She also spoke on Dee Barnes’ account on his violent attack against her, saying that their situations can’t be compared.

“What he did to her and what he did to me are two different things,” Michel’le said. “I was his fiancée.”

In her lengthy essay for Gawker, Barnes called out “Straight Outta Compton” executive producers Dr. Dre and Ice Cube, as well as director F. Gary Gray for skipping over Dre’s abusive past in the film’s storyline.

“The truth is too ugly for a general audience,” Barnes wrote. “I didn’t want to see a depiction of me getting beat up, just like I didn’t want to see a depiction of Dre beating up Michel’le.”

“But what should have been addressed is that it occurred,” she added. “When I was sitting there in the theater, and the movie’s timeline skipped by my attack without a glance, I was like, ‘Uhhh, what happened?’ Like many of the women that knew and worked with N.W.A., I found myself a casualty of Straight Outta Compton’s revisionist history.”

She continued:

Dre, who executive produced the movie along with his former groupmate Ice Cube, should have owned up to the time he punched his labelmate Tairrie B twice at a Grammys party in 1990. He should have owned up to the black eyes and scars he gave to his collaborator Michel’le. And he should have owned up to what he did to me. That’s realityThat’s reality rap.
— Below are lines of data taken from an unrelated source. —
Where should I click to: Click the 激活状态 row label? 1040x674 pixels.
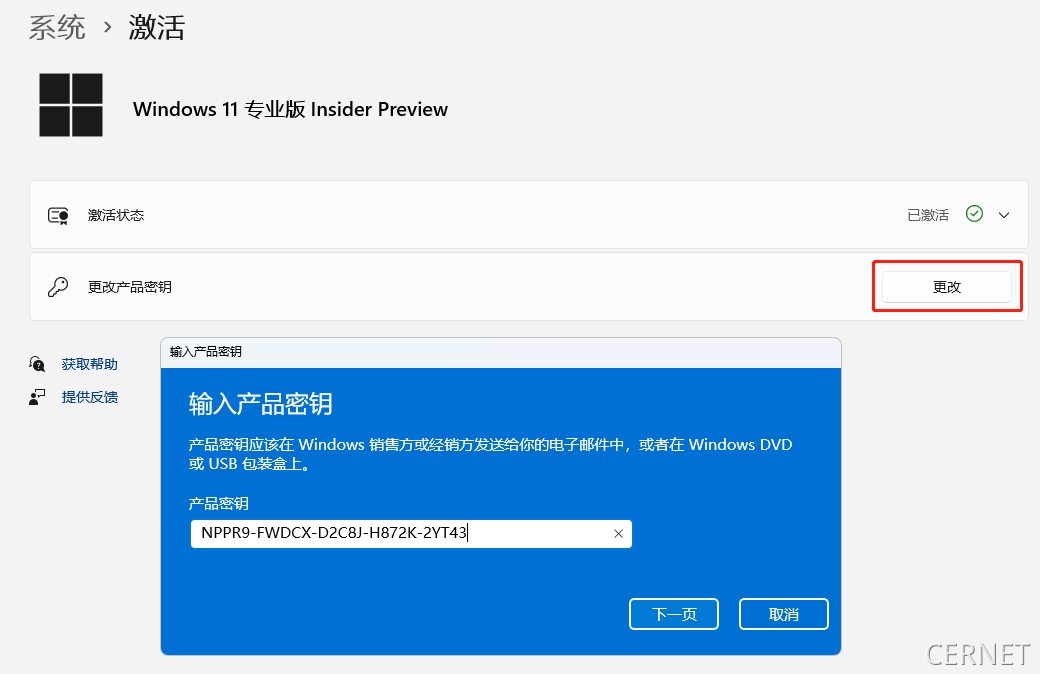click(116, 215)
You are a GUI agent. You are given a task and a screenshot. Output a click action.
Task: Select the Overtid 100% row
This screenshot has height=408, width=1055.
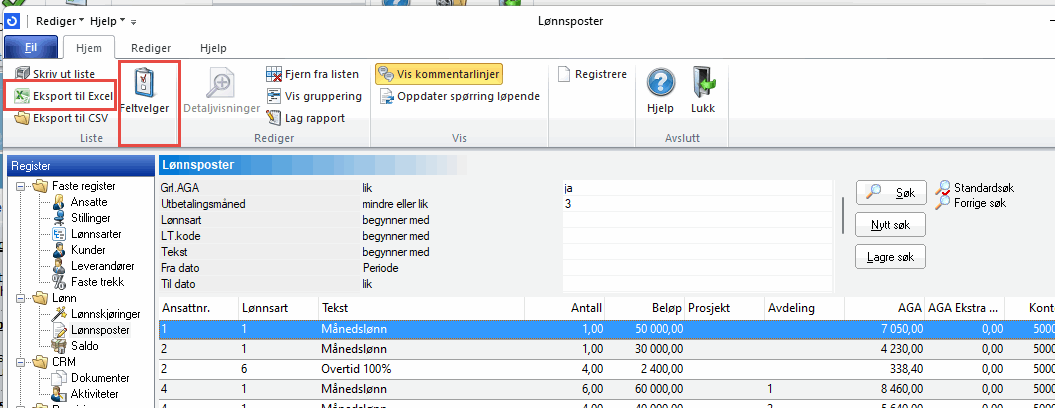(x=355, y=367)
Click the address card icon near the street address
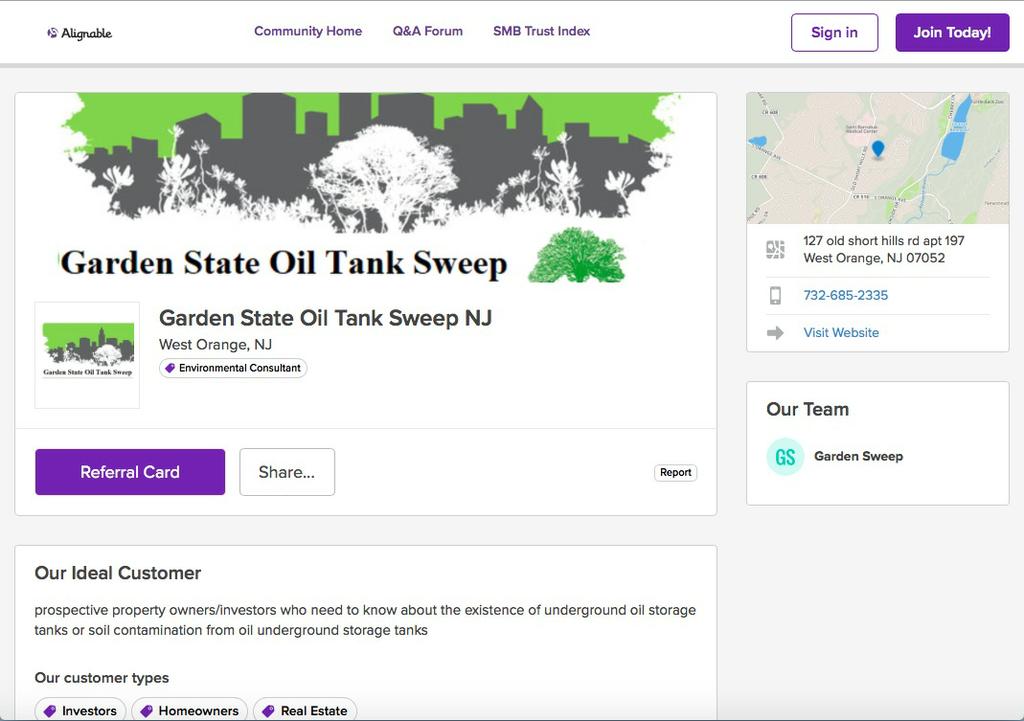 [x=776, y=249]
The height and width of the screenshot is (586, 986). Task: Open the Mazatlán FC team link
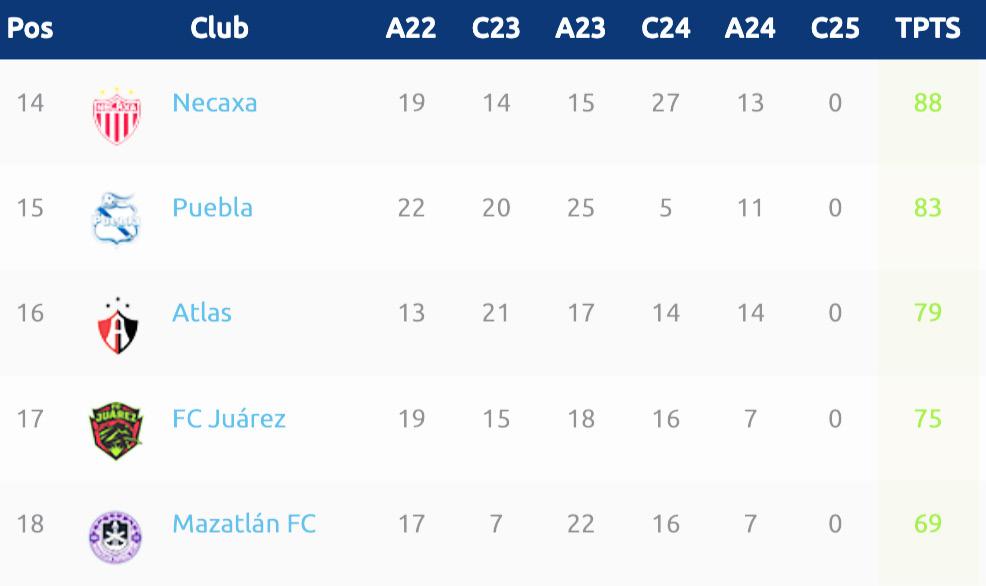[244, 523]
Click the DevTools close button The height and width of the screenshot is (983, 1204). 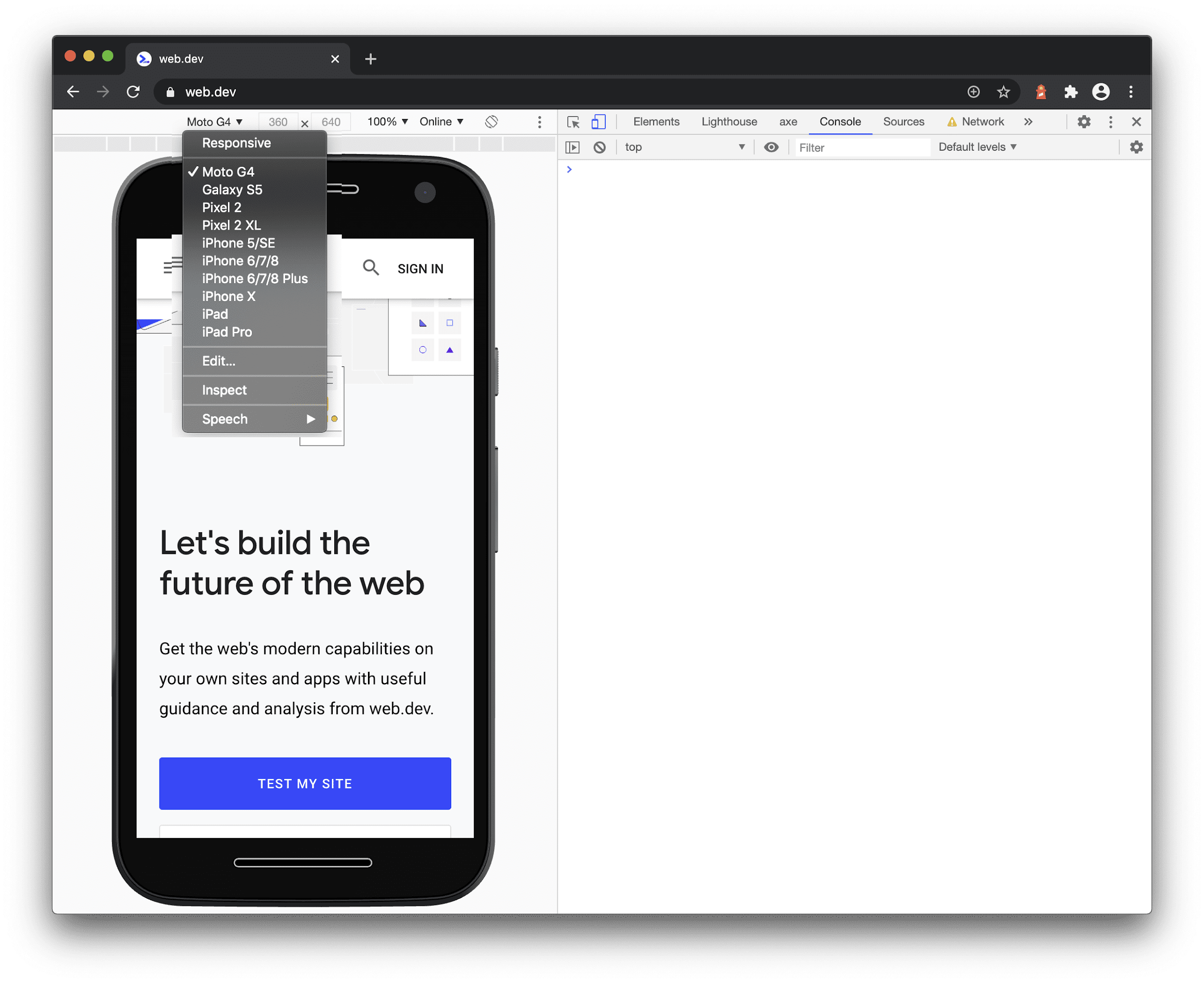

In his lyrics, Dre made hyperbolic claims about all these heinous things he did to women. But then he went out and actually violated women. Straight Outta Compton would have you believe that he didn’t really do that. It doesn’t add up. It’s like Ice Cube saying, “I’m not calling all women bitches,” which is a position he maintains even today at age 46.

If you listen to the lyrics of “A Bitch Iz a Bitch,” Cube says, “Now the title bitch don’t apply to all women / But all women have a little bitch in ‘em.” So which is it? You can’t have it both ways. That’s what they’re trying to do with Straight Outta Compton: They’re trying to stay hard, and look like good guys.

Now Dr. Dre is attempting to clean up his image by releasing a public apology to the women he’s beat up over the years.

“Twenty-five years ago I was a young man drinking too much and in over my head with no real structure in my life,” he said in a statement to the New York Times. “However, none of this is an excuse for what I did.”

He continued, “I’ve been married for 19 years and every day I’m working to be a better man for my family, seeking guidance along the way. I’m doing everything I can so I never resemble that man again. I apologize to the women I’ve hurt. I deeply regret what I did and know that it has forever impacted all of our lives.

Apple, which purchased Beats by Dre last year and employs Dr. Dre as a consultant, issued their own statement to the Times: “Dre has apologized for the mistakes he’s made in the past and he’s said that he’s not the same person that he was 25 years ago. We believe his sincerity and after working with him for a year and a half, we have every reason to believe that he has changed.”